TV storytelling has shifted along with its finances, moving from syndication-friendly standalone episodes to extended storylines with the complexities of a novel, suitable for timeshifting or DVD.
“This is a key reason why I think we’re in a new golden age of television,” says Clyde Phillips, “Dexter” head writer and showrunner for the first four seasons. “We’re able to do more complex storytelling across bigger stretches of time.”
But writers on serialized shows also inherit challenges unknown to dramatists working at more traditional lengths.
Phillips says while the luxury of multi-episode stories let them make Dexter a father, “with a more novel-like approach, the writers also have to stick with this new reality in Dexter’s life. You can’t just drop it when it’s no longer convenient for the story.”
Notes Matthew Weiner, creator of “Mad Men”: “Longer stories demand far more organizing of materials than when TV writers functioned with a known set of characters who basically never changed, and you added in guest characters. Now, you have to construct whole lives.”
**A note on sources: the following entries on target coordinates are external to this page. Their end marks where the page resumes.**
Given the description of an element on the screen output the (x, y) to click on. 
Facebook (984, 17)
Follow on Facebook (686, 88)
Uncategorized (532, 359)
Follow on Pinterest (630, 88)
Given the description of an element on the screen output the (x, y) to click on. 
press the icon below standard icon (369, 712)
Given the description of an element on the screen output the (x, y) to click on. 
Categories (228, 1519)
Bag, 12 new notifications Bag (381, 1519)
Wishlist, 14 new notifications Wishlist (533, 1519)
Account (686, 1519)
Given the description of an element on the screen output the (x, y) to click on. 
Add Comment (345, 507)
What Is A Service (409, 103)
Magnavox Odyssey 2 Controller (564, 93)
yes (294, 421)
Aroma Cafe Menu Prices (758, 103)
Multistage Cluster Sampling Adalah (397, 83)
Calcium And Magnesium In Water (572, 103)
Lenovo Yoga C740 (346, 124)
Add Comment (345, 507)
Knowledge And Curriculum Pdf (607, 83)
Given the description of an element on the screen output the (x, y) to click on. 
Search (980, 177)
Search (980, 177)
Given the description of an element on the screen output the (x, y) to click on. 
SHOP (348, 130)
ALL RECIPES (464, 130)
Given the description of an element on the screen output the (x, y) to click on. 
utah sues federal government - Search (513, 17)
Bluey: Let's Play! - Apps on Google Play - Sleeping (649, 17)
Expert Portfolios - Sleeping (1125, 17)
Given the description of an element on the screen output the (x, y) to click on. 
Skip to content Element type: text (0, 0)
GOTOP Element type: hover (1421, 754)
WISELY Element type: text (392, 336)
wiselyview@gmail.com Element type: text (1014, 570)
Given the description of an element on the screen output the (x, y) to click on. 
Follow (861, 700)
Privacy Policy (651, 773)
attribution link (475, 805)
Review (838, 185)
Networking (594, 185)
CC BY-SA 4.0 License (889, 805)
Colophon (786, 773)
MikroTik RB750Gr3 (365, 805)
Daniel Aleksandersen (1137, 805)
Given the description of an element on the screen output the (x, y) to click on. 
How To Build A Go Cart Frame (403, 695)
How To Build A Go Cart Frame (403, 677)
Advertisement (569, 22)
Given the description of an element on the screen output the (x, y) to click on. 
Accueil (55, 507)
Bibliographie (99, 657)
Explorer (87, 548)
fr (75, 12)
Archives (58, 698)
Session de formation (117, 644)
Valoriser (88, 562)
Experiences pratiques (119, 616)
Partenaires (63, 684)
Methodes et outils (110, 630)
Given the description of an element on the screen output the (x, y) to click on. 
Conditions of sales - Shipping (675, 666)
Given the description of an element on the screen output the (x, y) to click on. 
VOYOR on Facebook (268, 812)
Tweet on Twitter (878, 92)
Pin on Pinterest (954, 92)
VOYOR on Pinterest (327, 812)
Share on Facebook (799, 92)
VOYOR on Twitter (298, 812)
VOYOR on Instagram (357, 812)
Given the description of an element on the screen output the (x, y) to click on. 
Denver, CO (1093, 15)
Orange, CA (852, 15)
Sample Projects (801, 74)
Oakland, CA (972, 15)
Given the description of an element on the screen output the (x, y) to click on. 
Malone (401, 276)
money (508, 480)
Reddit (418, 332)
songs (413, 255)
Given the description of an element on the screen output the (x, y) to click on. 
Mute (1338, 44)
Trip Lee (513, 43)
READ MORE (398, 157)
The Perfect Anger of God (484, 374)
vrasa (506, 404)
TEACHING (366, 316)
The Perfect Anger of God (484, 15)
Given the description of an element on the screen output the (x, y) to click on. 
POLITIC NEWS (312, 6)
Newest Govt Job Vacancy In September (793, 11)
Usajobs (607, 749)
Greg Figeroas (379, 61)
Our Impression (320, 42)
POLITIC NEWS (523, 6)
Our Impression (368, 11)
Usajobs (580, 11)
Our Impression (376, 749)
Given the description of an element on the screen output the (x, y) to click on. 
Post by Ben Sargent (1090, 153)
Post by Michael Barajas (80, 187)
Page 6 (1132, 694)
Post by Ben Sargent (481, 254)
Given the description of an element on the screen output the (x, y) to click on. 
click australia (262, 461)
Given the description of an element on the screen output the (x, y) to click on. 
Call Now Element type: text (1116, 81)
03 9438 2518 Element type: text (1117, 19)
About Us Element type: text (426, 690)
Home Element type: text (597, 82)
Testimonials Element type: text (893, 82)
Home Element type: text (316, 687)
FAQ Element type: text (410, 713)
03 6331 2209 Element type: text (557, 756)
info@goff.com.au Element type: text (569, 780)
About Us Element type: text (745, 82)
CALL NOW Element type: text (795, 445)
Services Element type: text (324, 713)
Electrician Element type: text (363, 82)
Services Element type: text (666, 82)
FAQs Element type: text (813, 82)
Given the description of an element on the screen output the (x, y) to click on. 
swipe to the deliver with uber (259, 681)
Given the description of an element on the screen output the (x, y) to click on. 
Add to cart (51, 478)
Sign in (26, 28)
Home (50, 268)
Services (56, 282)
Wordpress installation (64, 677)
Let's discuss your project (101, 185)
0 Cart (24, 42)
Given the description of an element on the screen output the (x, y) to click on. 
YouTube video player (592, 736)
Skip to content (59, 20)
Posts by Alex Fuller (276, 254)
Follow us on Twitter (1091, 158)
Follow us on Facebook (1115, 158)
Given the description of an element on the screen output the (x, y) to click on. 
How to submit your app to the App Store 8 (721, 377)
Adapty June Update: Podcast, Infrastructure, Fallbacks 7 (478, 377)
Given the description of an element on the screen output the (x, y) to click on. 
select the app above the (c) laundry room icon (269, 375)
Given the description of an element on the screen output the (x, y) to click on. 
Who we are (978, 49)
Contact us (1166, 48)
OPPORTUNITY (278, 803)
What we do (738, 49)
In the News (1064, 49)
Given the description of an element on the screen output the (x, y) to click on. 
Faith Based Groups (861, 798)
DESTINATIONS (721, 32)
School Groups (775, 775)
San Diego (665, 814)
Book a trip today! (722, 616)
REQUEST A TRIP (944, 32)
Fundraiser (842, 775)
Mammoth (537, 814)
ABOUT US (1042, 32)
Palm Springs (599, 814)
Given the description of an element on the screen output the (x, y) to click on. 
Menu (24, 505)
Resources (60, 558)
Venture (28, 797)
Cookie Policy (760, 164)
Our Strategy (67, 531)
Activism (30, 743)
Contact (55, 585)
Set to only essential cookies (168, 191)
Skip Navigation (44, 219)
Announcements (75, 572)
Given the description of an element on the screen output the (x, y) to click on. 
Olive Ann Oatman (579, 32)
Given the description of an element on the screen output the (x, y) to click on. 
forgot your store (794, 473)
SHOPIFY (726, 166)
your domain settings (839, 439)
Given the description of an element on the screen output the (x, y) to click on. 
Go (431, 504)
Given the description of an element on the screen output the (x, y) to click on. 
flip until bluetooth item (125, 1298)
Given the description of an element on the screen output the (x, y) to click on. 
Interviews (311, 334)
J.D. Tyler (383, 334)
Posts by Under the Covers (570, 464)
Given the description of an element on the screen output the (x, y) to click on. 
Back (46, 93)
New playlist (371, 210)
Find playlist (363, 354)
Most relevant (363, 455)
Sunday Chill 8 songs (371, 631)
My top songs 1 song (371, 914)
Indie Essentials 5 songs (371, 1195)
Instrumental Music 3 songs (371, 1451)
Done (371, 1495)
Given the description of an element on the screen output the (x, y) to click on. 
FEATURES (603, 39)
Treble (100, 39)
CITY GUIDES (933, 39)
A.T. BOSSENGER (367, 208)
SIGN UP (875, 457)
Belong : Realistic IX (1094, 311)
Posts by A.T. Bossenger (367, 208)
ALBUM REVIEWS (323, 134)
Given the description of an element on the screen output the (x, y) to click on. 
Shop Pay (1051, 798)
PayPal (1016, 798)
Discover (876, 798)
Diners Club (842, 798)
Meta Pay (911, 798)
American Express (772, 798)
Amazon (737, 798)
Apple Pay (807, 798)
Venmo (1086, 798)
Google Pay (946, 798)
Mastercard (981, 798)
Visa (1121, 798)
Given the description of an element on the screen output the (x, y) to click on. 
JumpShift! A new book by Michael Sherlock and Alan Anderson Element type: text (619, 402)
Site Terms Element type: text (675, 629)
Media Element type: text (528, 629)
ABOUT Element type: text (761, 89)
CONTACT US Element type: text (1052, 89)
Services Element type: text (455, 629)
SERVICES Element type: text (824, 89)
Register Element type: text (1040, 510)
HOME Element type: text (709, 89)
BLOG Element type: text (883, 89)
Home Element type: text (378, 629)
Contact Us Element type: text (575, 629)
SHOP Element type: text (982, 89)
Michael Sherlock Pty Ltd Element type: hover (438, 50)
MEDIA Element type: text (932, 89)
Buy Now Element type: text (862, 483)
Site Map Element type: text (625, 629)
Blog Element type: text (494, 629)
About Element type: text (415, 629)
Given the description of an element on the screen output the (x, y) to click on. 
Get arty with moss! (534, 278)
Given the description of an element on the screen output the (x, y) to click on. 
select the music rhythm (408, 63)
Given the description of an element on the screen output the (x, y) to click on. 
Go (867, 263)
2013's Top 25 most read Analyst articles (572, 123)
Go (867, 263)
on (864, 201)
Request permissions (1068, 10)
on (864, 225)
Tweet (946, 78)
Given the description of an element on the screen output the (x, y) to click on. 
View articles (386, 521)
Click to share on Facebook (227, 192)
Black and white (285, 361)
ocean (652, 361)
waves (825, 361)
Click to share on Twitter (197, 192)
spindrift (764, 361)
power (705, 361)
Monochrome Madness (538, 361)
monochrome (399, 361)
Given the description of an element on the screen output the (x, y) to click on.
To take the example of Don Draper, the ad exec extraordinaire and the central character of “Mad Men,” Weiner says, “I knew that (he) would have to have a childhood, but once I determined that he had a really tough one, I had to figure out by trial and error how to reveal that, gradually, through the course of the seasons.”
Weiner has seen the shift play out over his own career. When he started, he says, no story arc could go past three episodes.
“You couldn’t expect viewers to catch up to a longer storyline,” Weiner says. “By the time I joined ‘The Sopranos’ in the fifth season, the field had changed. (Creator) David Chase allowed all sorts of things to happen during the many months between seasons. Characters who weren’t married before had already tied the knot when we returned. I’d never seen that kind of storytelling before.”
Writers nowadays must consider whether to write a serialized show with an extended plot even in the absence of a network commitment.
Michael Hirst, creator and sole writer of “The Tudors,” set out to produce the saga of King Henry VIII’s six marriages and battles with no guarantees from Showtime that the show would run.
“I went ahead intending to write Henry’s story with a longform approach in mind, as if we would indeed stay on the air long enough to get to the end. I had to assume that I would get to dramatize the six marriages with no assurance that I would actually get there, which is a bit unnerving at first, but you get used to it.”